Réduire l’irritation et dégager doucement le nez
Il faut commencer par supprimer les irritants : fumée, encens, parfum d’intérieur, huiles essentielles, sprays ménagers et litière très poussiéreuse. La pièce doit être aérée pendant 10 à 15 minutes, sans laisser le chat dans un courant d’air froid.
Les sécrétions autour des narines et des yeux se nettoient avec une compresse propre humidifiée au sérum physiologique. Une compresse différente est utilisée pour chaque œil. Aucun liquide ne doit être injecté sous pression dans les narines. Un séjour de 10 minutes dans une salle de bain légèrement humidifiée par une douche chaude aide parfois à fluidifier les sécrétions, à condition que le chat reste calme et éloigné de l’eau chaude.
Maintenir l’alimentation et limiter la contagion
Un nez bouché réduit l’odorat et donc l’envie de manger. Une nourriture humide réchauffée autour de 30 à 35 °C dégage davantage d’arômes. Il vaut mieux proposer de petites portions plusieurs fois par jour et laisser de l’eau fraîche à proximité.
Dans un foyer avec plusieurs chats, l’animal symptomatique doit disposer de ses propres gamelles, couchages et bac à litière. Le lavage des mains et le nettoyage quotidien des surfaces limitent la transmission. Un isolement de 10 à 14 jours est généralement prudent lors d’un épisode infectieux, selon l’avis du vétérinaire.
Ne donner aucun médicament humain
Le paracétamol est hautement toxique chez le chat. Des signes graves sont rapportés dès environ 10 mg/kg, alors qu’un comprimé humain contient souvent 500 mg. Pour un chat de 4 kg, un seul comprimé représente 125 mg/kg. L’ibuprofène, les décongestionnants, les sirops contre la toux et les huiles essentielles exposent aussi à des intoxications sévères.
Les antibiotiques ne traitent pas les virus et nécessitent un examen clinique. Le choix de la molécule, la dose en mg/kg et la durée dépendent du poids, de l’âge, de l’état rénal et de la cause suspectée. Donner un reste de traitement masque parfois les signes sans régler leur origine.
Quand consulter un vétérinaire et à quel prix ?
Une urgence immédiate s’impose si le chat respire la bouche ouverte, présente des muqueuses bleues ou grises, s’effondre, semble suffoquer ou saigne abondamment du nez. Il faut le transporter au calme, dans une caisse bien ventilée, sans chercher à ouvrir sa bouche ni à dégager profondément ses narines.

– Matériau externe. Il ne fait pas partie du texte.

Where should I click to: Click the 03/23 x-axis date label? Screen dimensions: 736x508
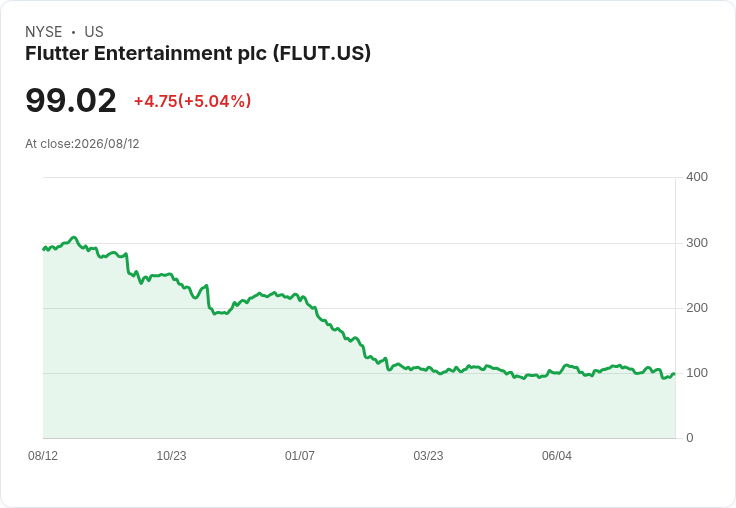(428, 455)
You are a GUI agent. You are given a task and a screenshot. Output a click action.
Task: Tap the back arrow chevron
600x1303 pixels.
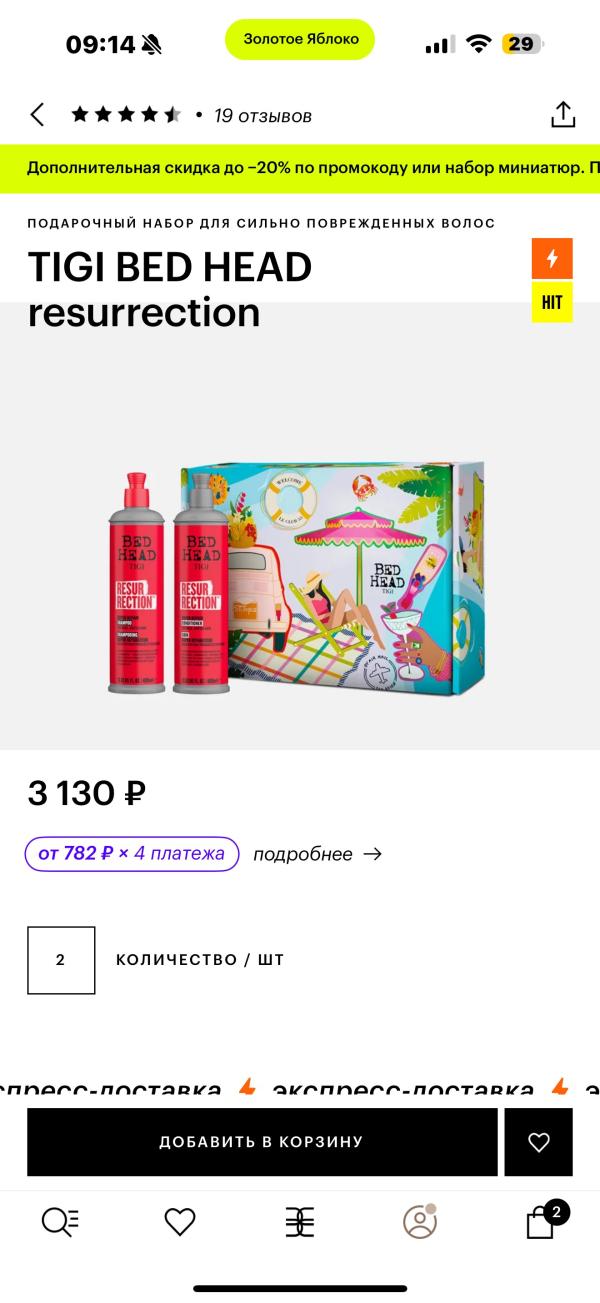tap(37, 115)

Une consultation dans la journée est indiquée en présence d’un écoulement purulent ou sanglant, d’une douleur oculaire, d’un œil fermé, d’une forte fatigue, d’une respiration supérieure à 40 mouvements par minute au repos ou d’un refus total de manger. Un chat adulte qui ne mange plus pendant 24 heures risque une dégradation rapide, surtout s’il est en surpoids. Pour un chaton de moins de 6 mois, attendre plus de 12 heures sans alimentation ni hydratation est déconseillé.
Sans signe de détresse, un rendez-vous sous 24 à 48 heures convient lorsque les éternuements persistent, augmentent ou récidivent régulièrement. Les chatons, les chats de plus de 10 ans, les animaux non vaccinés et ceux atteints d’une maladie chronique doivent être examinés plus tôt.

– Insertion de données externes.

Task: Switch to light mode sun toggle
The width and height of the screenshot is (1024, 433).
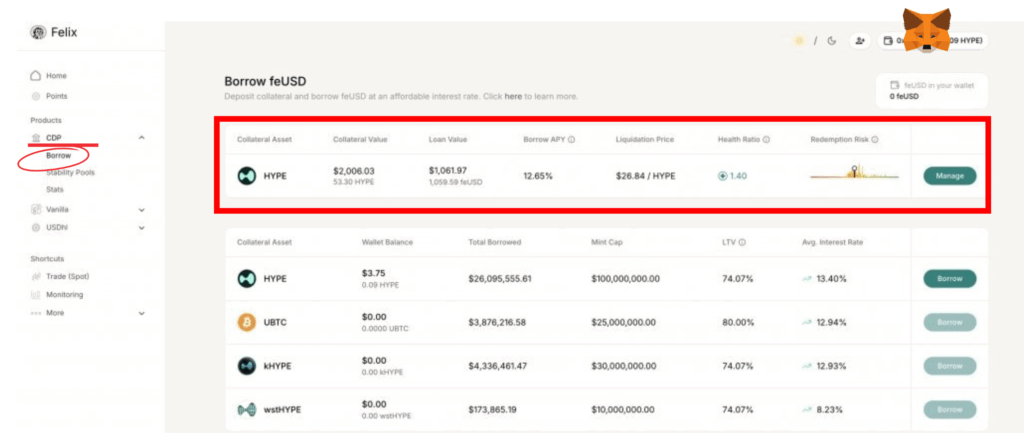Action: coord(798,41)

| Acte vétérinaire | Fourchette indicative en France en 2026 |
|---|---|
| Consultation classique | 40 à 65 € |
| Consultation d’urgence | 90 à 180 € hors examens |
| Analyse sanguine | 70 à 150 € |
| Prélèvement respiratoire ou test PCR | 90 à 200 € |
| Radiographies sous sédation | 120 à 300 € |
| Scanner ou rhinoscopie avec anesthésie | 400 à 900 € |
Ces montants varient selon la région, l’horaire, l’anesthésie et le nombre d’analyses. L’examen commence généralement par l’écoute du cœur et des poumons, l’inspection de la bouche, des dents, des yeux et des narines. Les examens d’imagerie deviennent surtout utiles lors d’un écoulement unilatéral, de récidives, de saignements ou de symptômes présents depuis plusieurs semaines.
Dans la même famille :
Ce qu’il faut retenir
- Quelques éternuements isolés se surveillent pendant 24 heures.
- Un écoulement épais, du sang ou un refus de manger exige une consultation rapide.
- Une respiration bouche ouverte constitue une urgence vétérinaire.
- Aucun médicament humain ne doit être donné à un chat.
- Des symptômes unilatéraux persistants nécessitent un examen du nez et des dents.